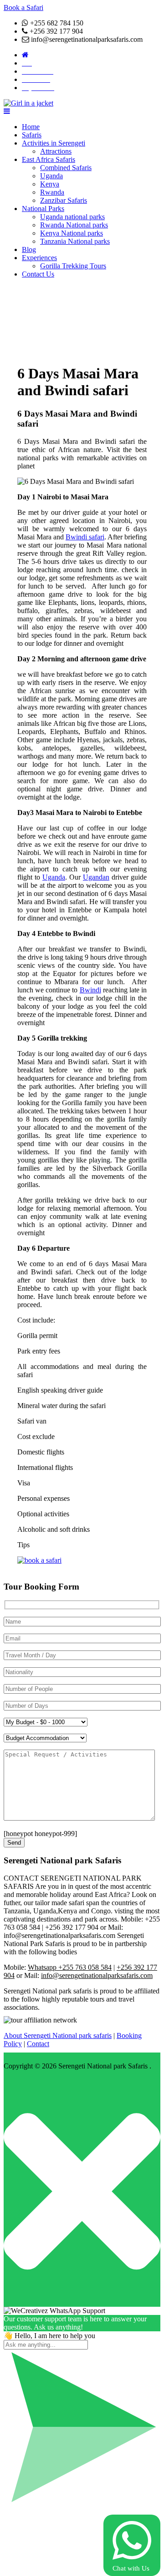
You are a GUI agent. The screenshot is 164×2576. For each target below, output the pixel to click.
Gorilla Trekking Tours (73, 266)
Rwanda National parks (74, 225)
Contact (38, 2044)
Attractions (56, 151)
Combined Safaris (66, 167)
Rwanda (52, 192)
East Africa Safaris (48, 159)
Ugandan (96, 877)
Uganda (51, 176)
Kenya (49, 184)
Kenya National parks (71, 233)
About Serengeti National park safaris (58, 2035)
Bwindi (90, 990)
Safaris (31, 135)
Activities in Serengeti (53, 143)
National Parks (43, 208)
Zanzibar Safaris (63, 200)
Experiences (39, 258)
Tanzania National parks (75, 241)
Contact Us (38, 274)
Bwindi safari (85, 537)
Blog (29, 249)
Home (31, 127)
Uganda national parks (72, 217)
___
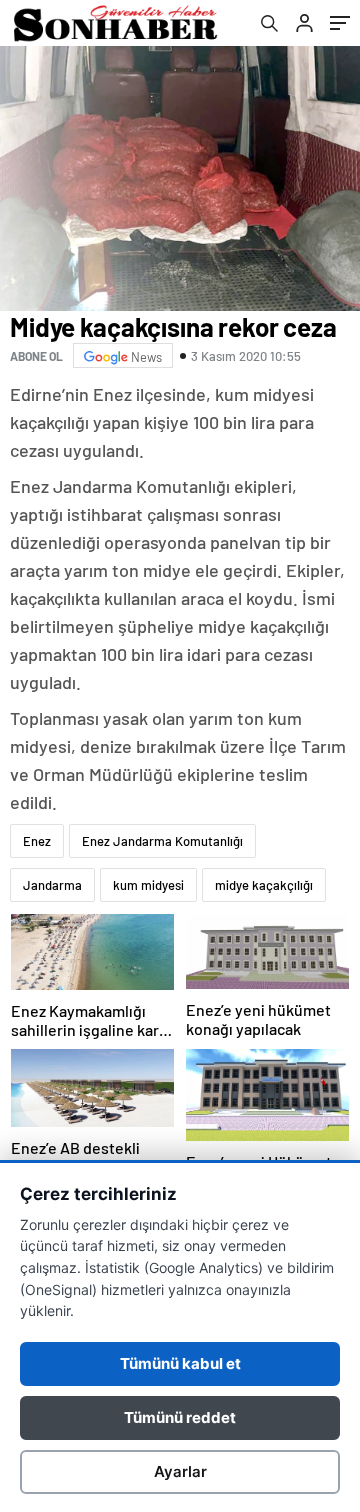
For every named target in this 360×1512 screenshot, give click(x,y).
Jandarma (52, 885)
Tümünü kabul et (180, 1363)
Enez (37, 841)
___
What to produce
Everything starting at the line containing "About Serengeti National" and ending at the line containing "Uganda national parks (72, 217)" in the records above should be repeated exactly, and only that.

Response for this exercise
About Serengeti National park safaris (58, 2035)
Bwindi (90, 990)
Safaris (31, 135)
Activities in Serengeti (53, 143)
National Parks (43, 208)
Zanzibar Safaris (63, 200)
Experiences (39, 258)
Tanzania National parks (75, 241)
Contact Us (38, 274)
Bwindi safari (85, 537)
Blog (29, 249)
Home (31, 127)
Uganda national parks (72, 217)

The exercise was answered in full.